TESTO ->
Mea culpa, mea culpa, mea maxima culpa….

Mi ricordo delle domeniche della mia infanzia in cui, la mattina, non potendo sottrarmi alla messa tradizionale anche se ne ero stufo, mi toccava ripetere tre volte di seguito queste parole colpevolizzanti.
E tutti, sotto la volta della chiesa, salmodiavano l’atto di accusa con lo stesso tono, come per imprimercelo dentro, persuadendoci di essere definitivamente peccatori spaventosi… Le parole non bastavano, per cui bisognava accompagnarle con il gesto accusatore, percuotendosi il petto tre volte; poi, con lo sguardo fisso sul banco di legno in cui ci saremmo da li a poco inginocchiati, bisognava meditare sulla nostra misera condizione di peccatori.
Esperienze del genere sono comuni a moltissime persone, e nessuno protestava: era così e basta. All’epoca, i ragazzini come me dovevano portare i capelli corti, ben pettinati, e a messa si andava con il vestito buono.
Il prete sosteneva che questo era rendere degnamente omaggio a Dio. Dio? Ce lo mostravano crocifisso, insanguinato, ed era l’unico a non avere il vestito della festa (e per una buona ragione), l’unico che poteva portare i capelli lunghi.
Mi ricordo che un giorno, durante una di queste messe domenicali, all’improvviso ebbi il coraggio di alzare il capo, mentre pronunciavo la famosa autoaccusa rituale.
Mea culpa per cosa? – mi chiesi. – Mea culpa per cosa?”
Avevo forse dodici anni il giorno che questo interrogativo si affacciò alla mente in un lampo di lucidità. Fu, evidentemente, un’ “illuminazione” di breve durata, perché quando il sacerdote si accorse che il capo era vergognosamente alto, mi scoccò uno sguardo severo, carico di rimprovero: avevo appena peccato, prolungando così l’abominevole “Caduta” dell’umanità!

ESTRATTO DELLA FONTE ->

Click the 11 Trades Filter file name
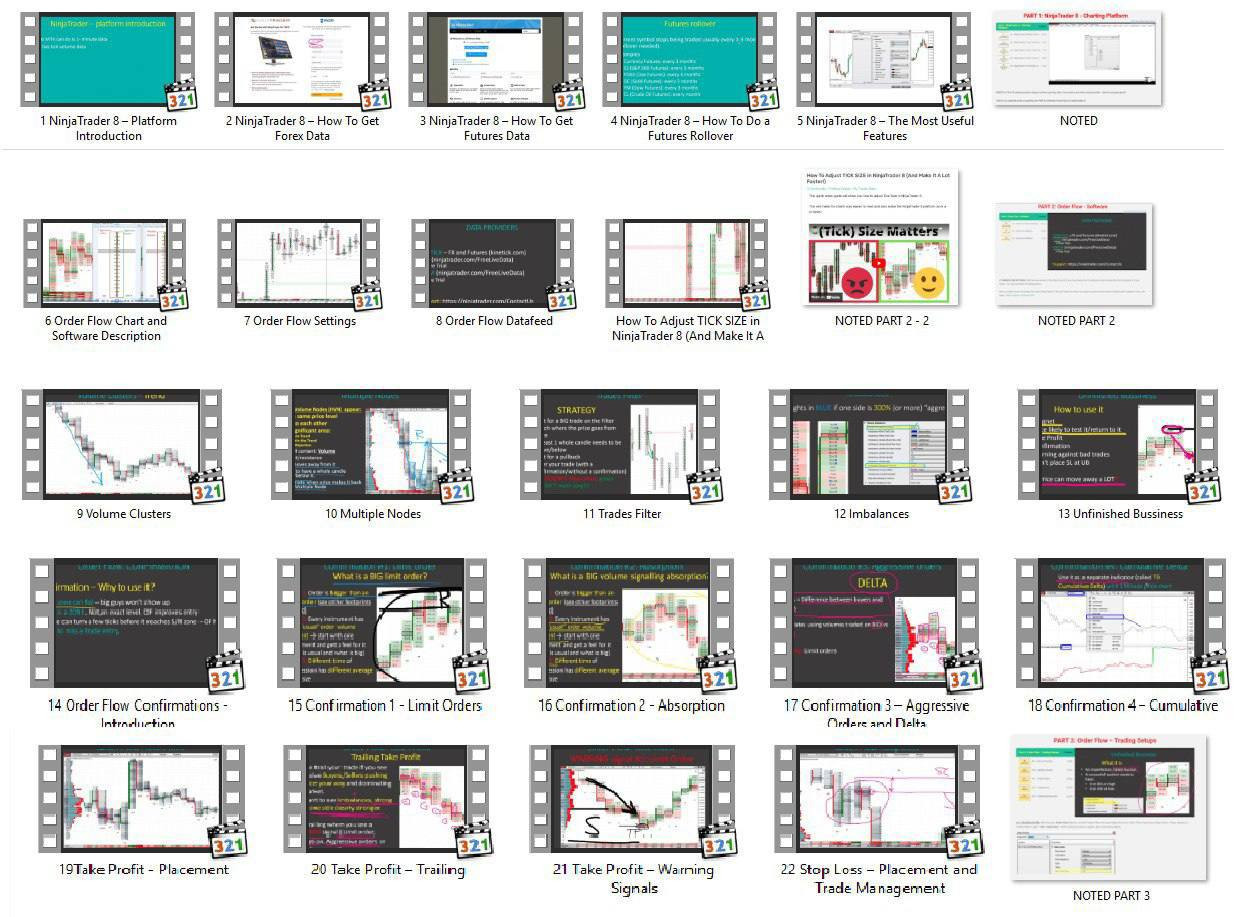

CONSEGNA -> Ricopia dal testo il passo che comincia con le parole “E tutti, sotto” e si ferma dopo le parole “il vestito buono.”. Le righe riportate sopra non servono.

RISPOSTA SCRITTA ->
E tutti, sotto la volta della chiesa, salmodiavano l’atto di accusa con lo stesso tono, come per imprimercelo dentro, persuadendoci di essere definitivamente peccatori spaventosi… Le parole non bastavano, per cui bisognava accompagnarle con il gesto accusatore, percuotendosi il petto tre volte; poi, con lo sguardo fisso sul banco di legno in cui ci saremmo da li a poco inginocchiati, bisognava meditare sulla nostra misera condizione di peccatori.
Esperienze del genere sono comuni a moltissime persone, e nessuno protestava: era così e basta. All’epoca, i ragazzini come me dovevano portare i capelli corti, ben pettinati, e a messa si andava con il vestito buono.